When you want to make your application horizontally scalable, you need to consider each of clusters as separate logical module, regardless on actual number of servers, involved into cluster. F.e. for your web-application you can setup several instances of that application and set a load-balancer before them. Thus users can access single entry point (e.g. http://mysite.com), meanwhile actual instance may be arbitrary.
If you need to collaborate instances between each other, then you need to avoid in-memory storage, but use "key-value" storages, such as Redis, along with Messages Brokers, such as ActiveMQ, RabbitMQ or cloud version Iron.IO etc.
Datastorage you also need to consider as single entry point, e.g. sharded cluster (f.e. MongoDB supports out-of-box auto-sharding, and most of NoSQL solutions also have it - CouchDB, HBase). So basically you call some shard-controller, which according specific shard-key redirects to corresponding instance. But please note, that usually sharding might be quite non-trivial thing, therefore in most cases when you deal with RDBMS you need to use vertical scalability.

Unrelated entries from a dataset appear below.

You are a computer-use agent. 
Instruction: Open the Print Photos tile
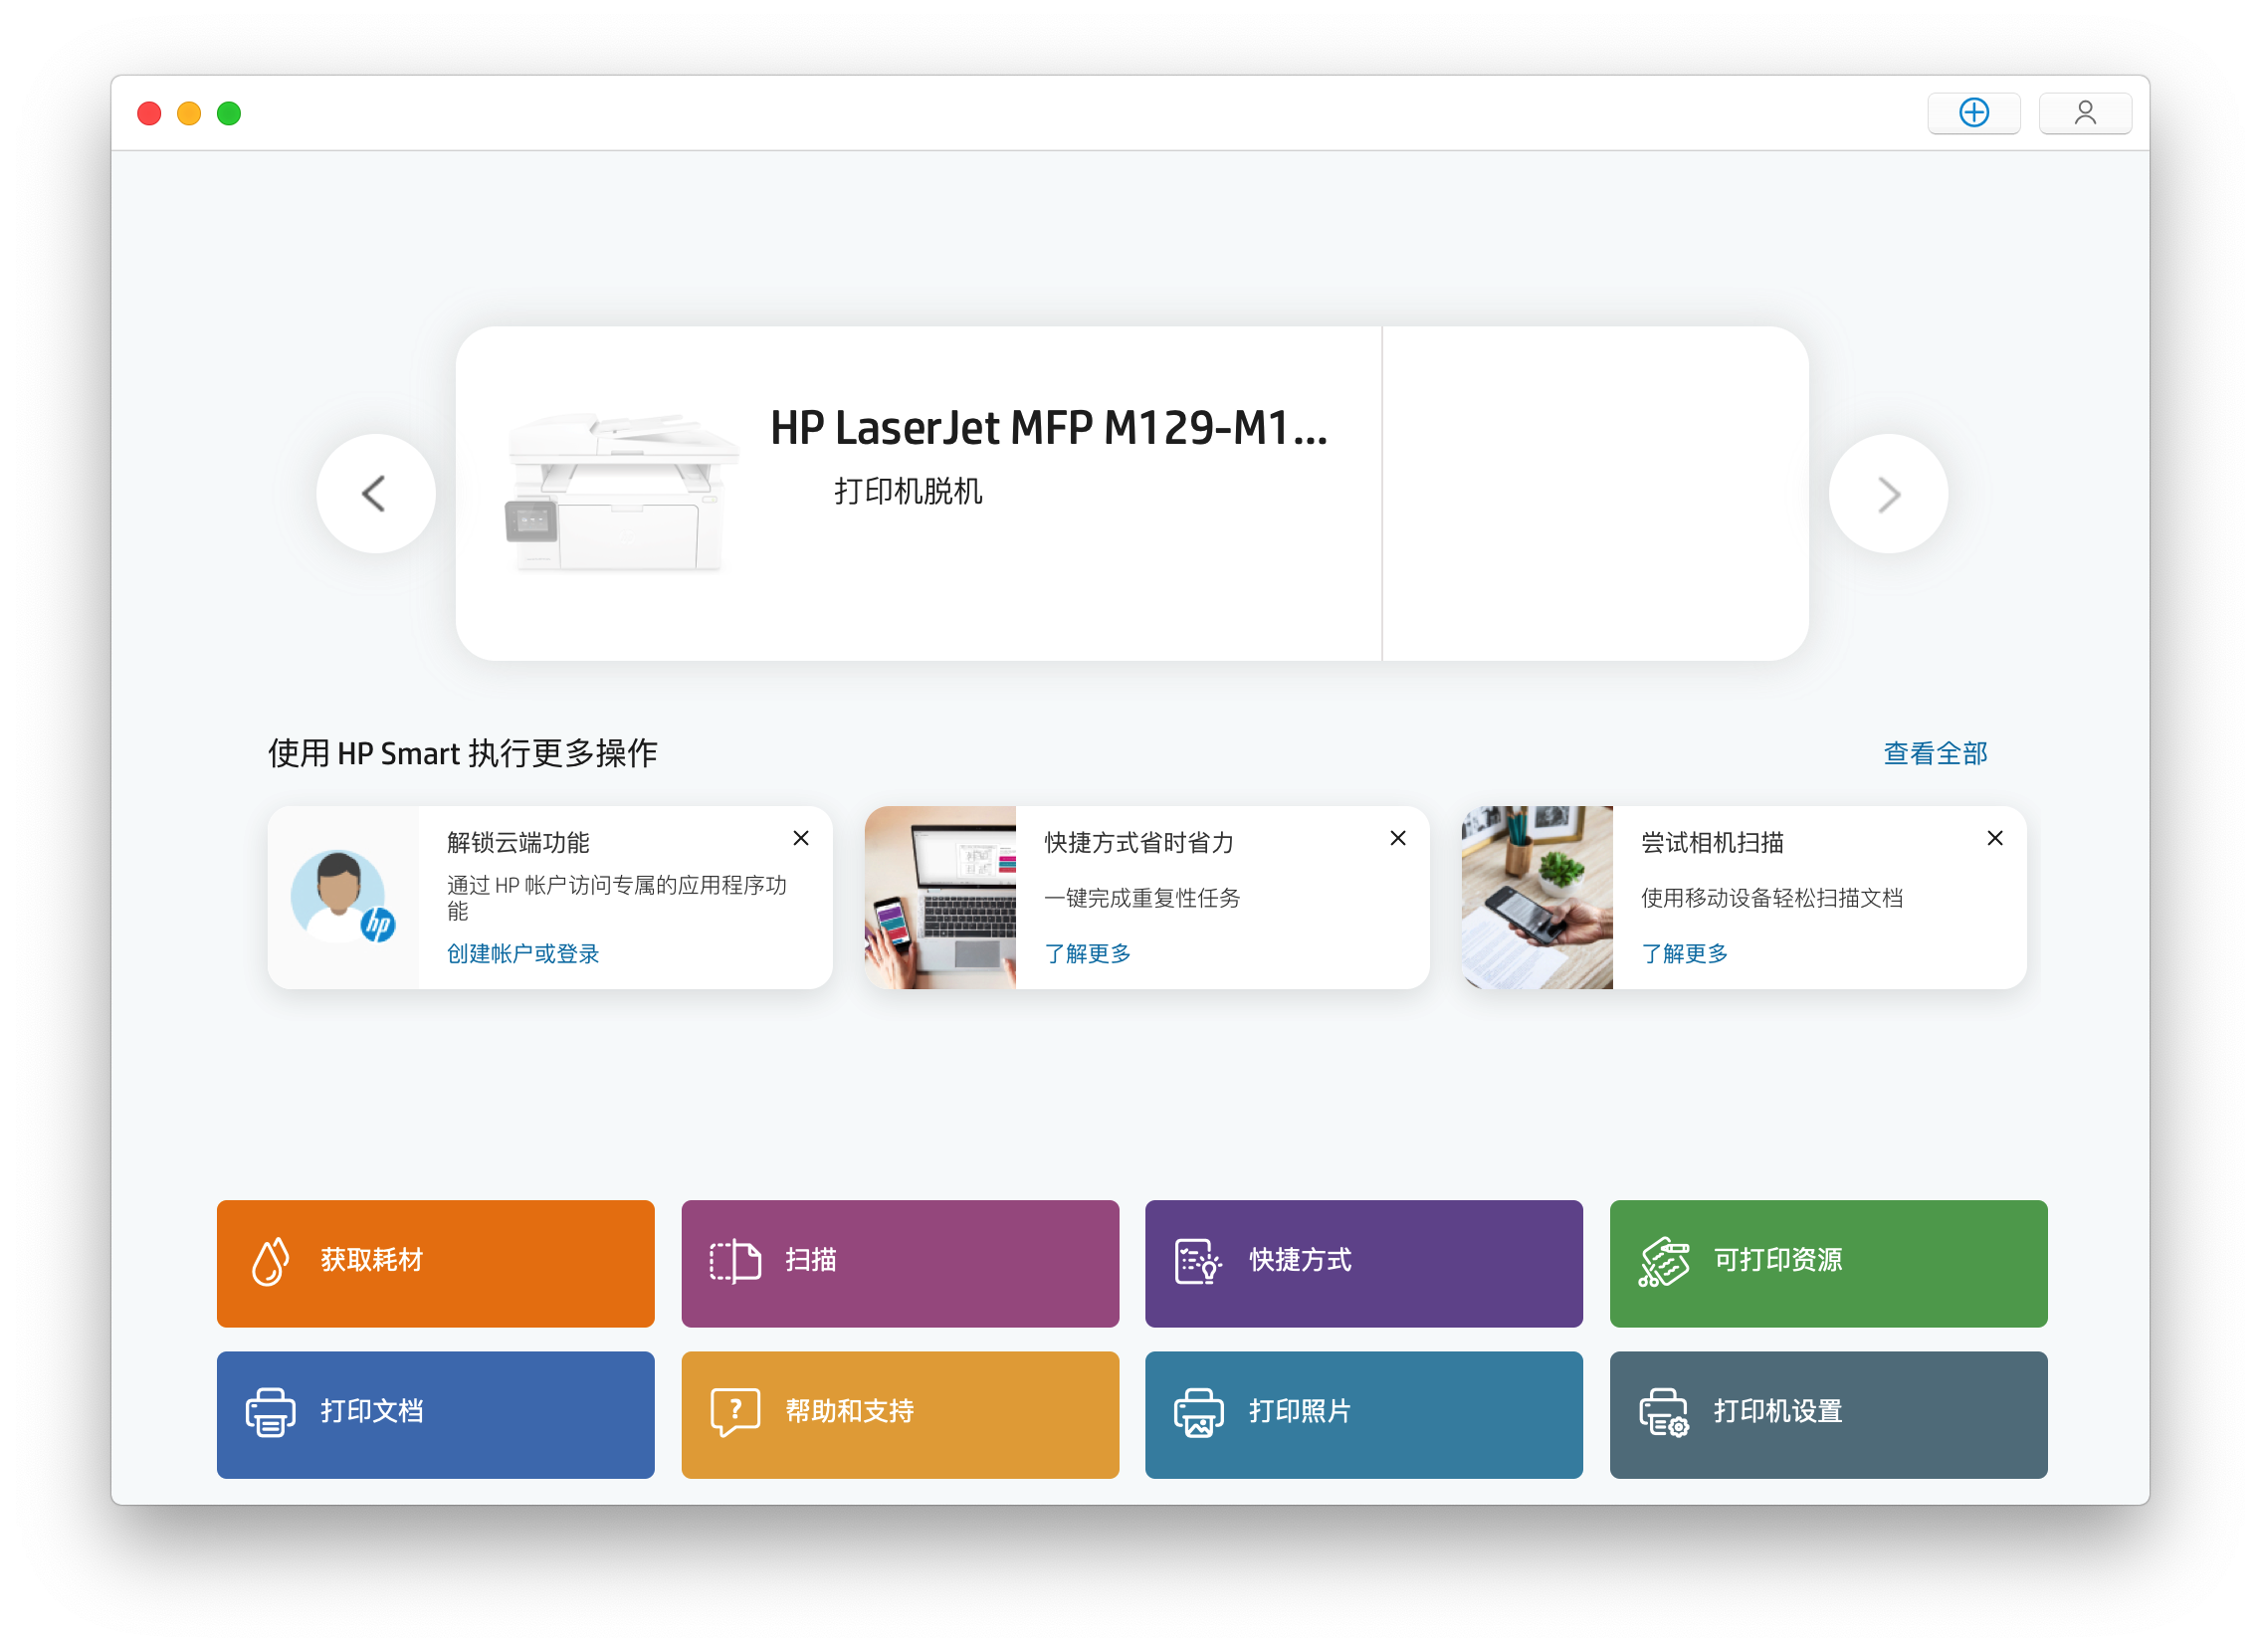click(x=1363, y=1414)
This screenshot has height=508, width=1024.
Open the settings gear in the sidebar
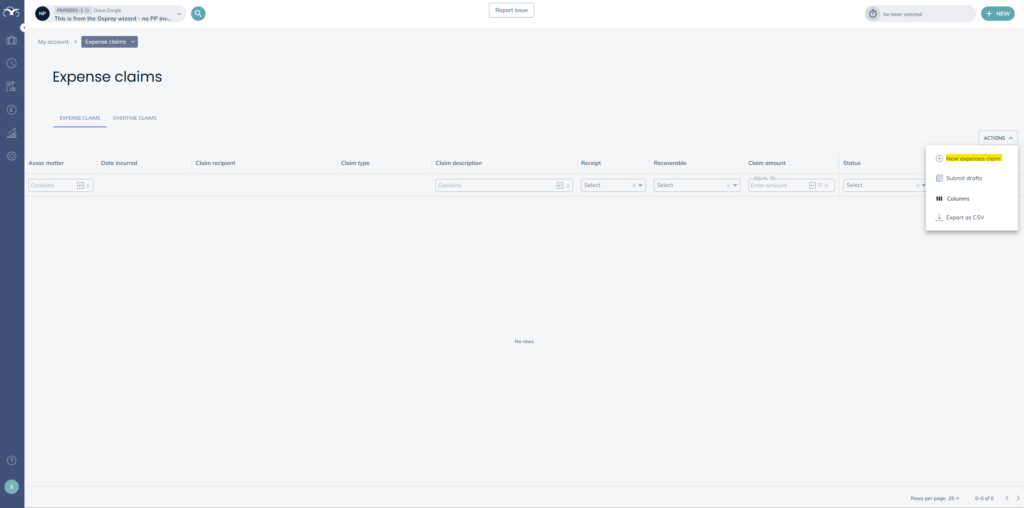coord(12,156)
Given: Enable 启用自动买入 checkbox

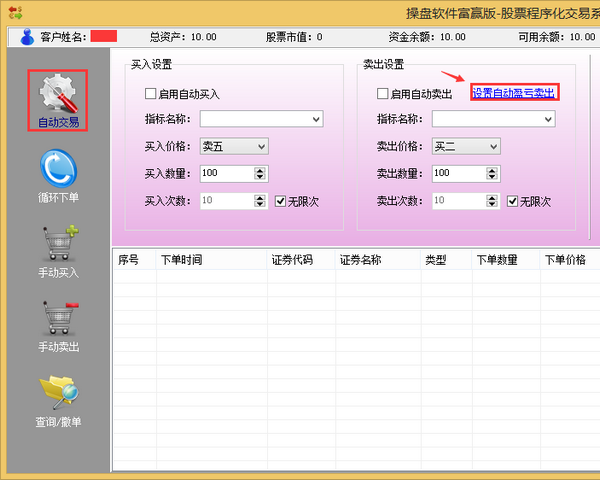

Considering everything above I would suggest you such structure:
For sure ideally all the servers must be near each other physically (f.e. in the same data-centre). But if you are going to use your application as World-wide, then you need to shard your instances according less latency. Here is quite interesting lecture about server's configuration (even though it's about MongoDb, I believe some approaches might be helpful in your case as well): https://www.youtube.com/watch?v=TZOH92mZIN8
But if do not need to use all your servers for distributed "map/reduce" computing, and for getting result you need only one particular server's instance, in that case I believe scenario #1 is fairly suitable and better for your needs (in case if you setup load-balancer before your instances).